Victoria Hall, Stoke on Trent
Victoria Hall was built in 1888 to commemorate Queen Victoria’s Golden Jubilee and by the 1930s had become conductor Sir Thomas Beecham’s favourite venue. However by the mid-1990s, although the Victoria Hall still operated as a touring venue for both pop and classical music, the interior was old and the venue did not meet modern standards of safety and comfort. It was then that the city council identified the project at Victoria Hall as part of a wider Stokes Cultural Quarter renovation.
Theatreplan worked with architects Levitt Bernstein Associates to rejuvenate the Victorian concert hall. To improve comfort, safety and accessibility throughout the venue, the original number of 2,800 seats was reduced. Flexibility for larger events was gained by incorporating removable stalls seats to accommodate 1600 standing patrons when required.

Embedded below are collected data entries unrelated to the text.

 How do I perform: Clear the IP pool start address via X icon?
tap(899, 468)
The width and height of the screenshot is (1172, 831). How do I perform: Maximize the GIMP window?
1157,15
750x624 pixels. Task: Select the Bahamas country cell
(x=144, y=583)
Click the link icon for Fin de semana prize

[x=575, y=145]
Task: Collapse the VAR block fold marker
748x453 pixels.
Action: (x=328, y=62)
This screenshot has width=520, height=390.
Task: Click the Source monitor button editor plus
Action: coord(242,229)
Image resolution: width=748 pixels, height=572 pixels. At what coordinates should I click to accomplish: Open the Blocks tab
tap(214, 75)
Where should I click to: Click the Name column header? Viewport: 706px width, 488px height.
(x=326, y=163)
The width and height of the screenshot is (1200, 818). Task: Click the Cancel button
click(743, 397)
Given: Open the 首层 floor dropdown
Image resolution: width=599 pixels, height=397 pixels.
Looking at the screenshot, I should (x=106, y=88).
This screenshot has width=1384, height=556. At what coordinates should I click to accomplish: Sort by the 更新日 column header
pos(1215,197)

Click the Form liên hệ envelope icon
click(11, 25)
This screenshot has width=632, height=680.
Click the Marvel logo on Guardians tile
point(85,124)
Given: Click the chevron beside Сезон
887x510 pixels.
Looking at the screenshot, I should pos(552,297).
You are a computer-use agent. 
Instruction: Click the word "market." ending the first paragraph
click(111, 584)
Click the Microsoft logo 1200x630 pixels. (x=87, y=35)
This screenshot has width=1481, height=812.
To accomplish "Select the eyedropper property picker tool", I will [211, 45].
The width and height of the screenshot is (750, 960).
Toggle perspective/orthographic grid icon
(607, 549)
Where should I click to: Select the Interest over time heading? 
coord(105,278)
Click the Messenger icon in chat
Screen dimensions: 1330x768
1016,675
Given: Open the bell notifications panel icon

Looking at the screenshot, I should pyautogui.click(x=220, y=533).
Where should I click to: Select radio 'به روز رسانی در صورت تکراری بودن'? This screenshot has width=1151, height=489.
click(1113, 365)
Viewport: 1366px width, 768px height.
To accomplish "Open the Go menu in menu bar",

Backstage facilities were improved for performers and technical staff alike. New sound, lighting, communications and stage rigging equipment were designed and installed and new control rooms built. Integrated lighting and sound equipment was also installed in the auditorium and accessible lighting bridges were introduced, providing a safer working environment.
The refurbishment means that it can now be used for a range of music events, including symphony, choral and school concerts, through to trade fairs, touring theatre and community events. The success of the redevelopment scheme saw it chosen as one of fifteen projects to be included in the joint CABE/English Heritage publication ‘Building in Context’ to represent the best examples of designing in historic areas.
“The building is considered to be a major success in terms of its functioning. In architectural history terms it may be considered the most significant work in North Staffordshire for three and a half decades.”
Dave Chetwyn of Stoke-on-Trent City Council.